Autarca de Santo Tirso e ex-vereadores sabem hoje se vão a julgamento por uso de carros da câmara

A leitura da decisão instrutória está marcada para o Tribunal de Instrução Criminal de Matosinhos, às 14h30, no âmbito de um processo que teve origem numa denúncia anónima e que se encontra em fase de instrução, requerida pelos próprios arguidos

Executive Digest
Janeiro 15, 2026
7:45

O presidente da Câmara Municipal de Santo Tirso, Alberto Costa, e dois ex-vereadores do município, José Pedro Machado e Tiago Araújo, ficam esta quinta-feira a saber se vão a julgamento no processo em que estão acusados de peculato e abuso de poder, relacionado com a utilização indevida de viaturas da autarquia entre 2017 e 2019.

A leitura da decisão instrutória está marcada para o Tribunal de Instrução Criminal de Matosinhos, às 14h30, no âmbito de um processo que teve origem numa denúncia anónima e que se encontra em fase de instrução, requerida pelos próprios arguidos.

De acordo com a acusação, os três autarcas terão utilizado carros da Câmara Municipal para fins pessoais, incluindo deslocações a supermercados, restaurantes e viagens realizadas ao fim de semana, em feriados e durante a madrugada, em períodos que não estavam relacionados com o exercício de funções autárquicas.
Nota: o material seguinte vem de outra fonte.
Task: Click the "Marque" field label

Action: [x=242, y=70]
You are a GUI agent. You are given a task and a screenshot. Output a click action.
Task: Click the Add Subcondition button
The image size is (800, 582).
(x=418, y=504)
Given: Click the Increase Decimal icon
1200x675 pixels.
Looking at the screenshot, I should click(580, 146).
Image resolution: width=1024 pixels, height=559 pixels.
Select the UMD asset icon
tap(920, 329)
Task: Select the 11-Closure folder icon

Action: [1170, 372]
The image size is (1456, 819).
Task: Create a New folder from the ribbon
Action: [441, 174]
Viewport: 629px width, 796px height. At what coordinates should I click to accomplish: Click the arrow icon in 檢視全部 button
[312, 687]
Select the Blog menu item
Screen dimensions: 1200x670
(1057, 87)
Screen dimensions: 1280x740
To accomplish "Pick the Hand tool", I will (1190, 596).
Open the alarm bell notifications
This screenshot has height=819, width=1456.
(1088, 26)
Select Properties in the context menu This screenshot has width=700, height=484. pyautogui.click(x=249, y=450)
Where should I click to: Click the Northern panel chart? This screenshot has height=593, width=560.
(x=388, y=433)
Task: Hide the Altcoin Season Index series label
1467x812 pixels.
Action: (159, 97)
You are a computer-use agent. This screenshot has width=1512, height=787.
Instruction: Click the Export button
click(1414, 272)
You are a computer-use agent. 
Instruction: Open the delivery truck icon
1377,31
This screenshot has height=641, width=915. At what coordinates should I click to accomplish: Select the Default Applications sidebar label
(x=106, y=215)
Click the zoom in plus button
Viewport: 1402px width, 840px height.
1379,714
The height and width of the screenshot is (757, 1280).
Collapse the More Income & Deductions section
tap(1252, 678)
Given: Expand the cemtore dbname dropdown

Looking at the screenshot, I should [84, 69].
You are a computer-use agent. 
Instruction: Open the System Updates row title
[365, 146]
O Ministério Público sustenta que os arguidos atuaram segundo um “plano previamente gizado”, passando a usar os veículos municipais “como se lhes pertencessem”, entre julho de 2017 e, pelo menos, abril de 2019. Do processo constam registos da Via Verde que documentam dezenas de passagens das viaturas nessas circunstâncias.

Crimes imputados e valores em causa

Aos três arguidos são imputados os crimes de abuso de poder, peculato e peculato de uso, sendo que a José Pedro Machado é ainda imputado um crime de participação económica em negócio.

O Ministério Público defende também que os arguidos integraram no seu património pessoal os valores gastos em combustíveis e portagens, suportados pelo orçamento municipal, relativos a deslocações que não foram realizadas ao serviço da autarquia.

No caso de José Pedro Machado, a acusação inclui ainda o pagamento, pela Câmara Municipal, de uma estadia em Portimão para o vereador e a sua família, no valor de 270 euros, aquando da participação numa sessão da Assembleia Intermunicipal da Associação Portuguesa de Municípios Saudáveis.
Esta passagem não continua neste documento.